There’s plenty of competition in Belshazzar’s Feast, too,
another work with a Swedish title: there’s
Leif Segerstam again, with the Turku Philharmonic on Naxos –
review
–
review
, Neeme Järvi with the Gothenburg Orchestra, separately or as part of the
BIS collection (Volume 5: Theatre Music BIS1912/14, 6 CDs for 3) and
Pietari Inkinen with the New Zealand Symphony Orchestra on another Naxos
recording: Recording of the Month –
review
–
review
–
review.
The links which I gave in
DL Roundup February 2009
are to defunct providers: download from
Qobuz
or stream from
Naxos Music Library.
The Inkinen recording is mainly recommended for a very fine version of Night Ride and Sunrise, but my primary recommendation for
this remains Horst Stein with the OSR on Decca Eloquence 4823922 (3 CDs).
Don’t expect the full-blown orientalism of The Procession of the Sardar from Ippolitov-Ivanov’s Caucasian Sketches in the opening Oriental Procession, or the
drama of Walton’s Belshazzar’s Feast anywhere in the Sibelius Suite
and you should be happy with any of the recordings that I’ve mentioned.
Overall, then, the new Chandos recording stands up well against the
competition.
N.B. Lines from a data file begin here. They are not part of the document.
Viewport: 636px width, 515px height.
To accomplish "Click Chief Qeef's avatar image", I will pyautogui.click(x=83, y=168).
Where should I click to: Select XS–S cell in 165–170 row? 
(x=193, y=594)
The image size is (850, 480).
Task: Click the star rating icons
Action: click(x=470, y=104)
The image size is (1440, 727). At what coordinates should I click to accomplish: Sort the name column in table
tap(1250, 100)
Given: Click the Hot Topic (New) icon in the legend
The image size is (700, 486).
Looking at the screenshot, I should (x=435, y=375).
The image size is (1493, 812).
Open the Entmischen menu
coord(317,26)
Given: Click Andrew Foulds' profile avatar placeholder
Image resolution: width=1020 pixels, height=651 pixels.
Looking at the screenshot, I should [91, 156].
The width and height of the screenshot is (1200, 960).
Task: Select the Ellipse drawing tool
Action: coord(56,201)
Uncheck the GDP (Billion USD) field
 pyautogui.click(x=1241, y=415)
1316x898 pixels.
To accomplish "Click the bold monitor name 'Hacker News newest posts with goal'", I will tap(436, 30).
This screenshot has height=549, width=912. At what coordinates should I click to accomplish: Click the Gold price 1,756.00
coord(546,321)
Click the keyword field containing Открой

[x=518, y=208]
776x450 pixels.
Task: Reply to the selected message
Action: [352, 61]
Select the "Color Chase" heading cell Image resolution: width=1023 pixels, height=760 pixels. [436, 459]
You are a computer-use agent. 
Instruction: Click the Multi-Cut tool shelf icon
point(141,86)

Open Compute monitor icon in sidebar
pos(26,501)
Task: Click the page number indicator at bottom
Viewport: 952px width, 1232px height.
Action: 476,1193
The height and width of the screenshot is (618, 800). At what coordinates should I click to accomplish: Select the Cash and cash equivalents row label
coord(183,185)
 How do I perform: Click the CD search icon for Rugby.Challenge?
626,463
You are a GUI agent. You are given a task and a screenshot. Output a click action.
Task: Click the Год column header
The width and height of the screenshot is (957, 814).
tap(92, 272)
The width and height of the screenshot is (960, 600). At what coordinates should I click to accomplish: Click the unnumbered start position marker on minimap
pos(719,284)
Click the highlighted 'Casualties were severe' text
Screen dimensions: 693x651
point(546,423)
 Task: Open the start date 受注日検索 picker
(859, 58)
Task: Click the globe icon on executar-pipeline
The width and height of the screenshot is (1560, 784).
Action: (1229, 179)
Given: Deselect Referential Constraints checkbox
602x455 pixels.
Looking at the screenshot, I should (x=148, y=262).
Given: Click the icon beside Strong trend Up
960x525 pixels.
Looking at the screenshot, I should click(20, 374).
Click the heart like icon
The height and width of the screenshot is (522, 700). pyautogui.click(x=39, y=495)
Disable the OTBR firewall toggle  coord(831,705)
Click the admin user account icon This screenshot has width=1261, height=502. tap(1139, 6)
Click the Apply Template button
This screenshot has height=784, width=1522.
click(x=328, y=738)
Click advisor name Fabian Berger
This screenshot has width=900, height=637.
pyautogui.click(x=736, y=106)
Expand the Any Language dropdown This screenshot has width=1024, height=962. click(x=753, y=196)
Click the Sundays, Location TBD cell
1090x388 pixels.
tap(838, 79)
If I prefer Segerstam’s, Sakari’s and Vänskä’s performances of
the Lemminkäinen Suite, it’s not by much. In Belshazzar’s Feast, it’s even closer performance-wise,
so choice of
coupling, price, or the availability of 24-bit sound from Chandos could
well be the deciding factor. Slight preferences for those other recordings
in some respects apart, if the Chandos coupling appeals it’s a good choice.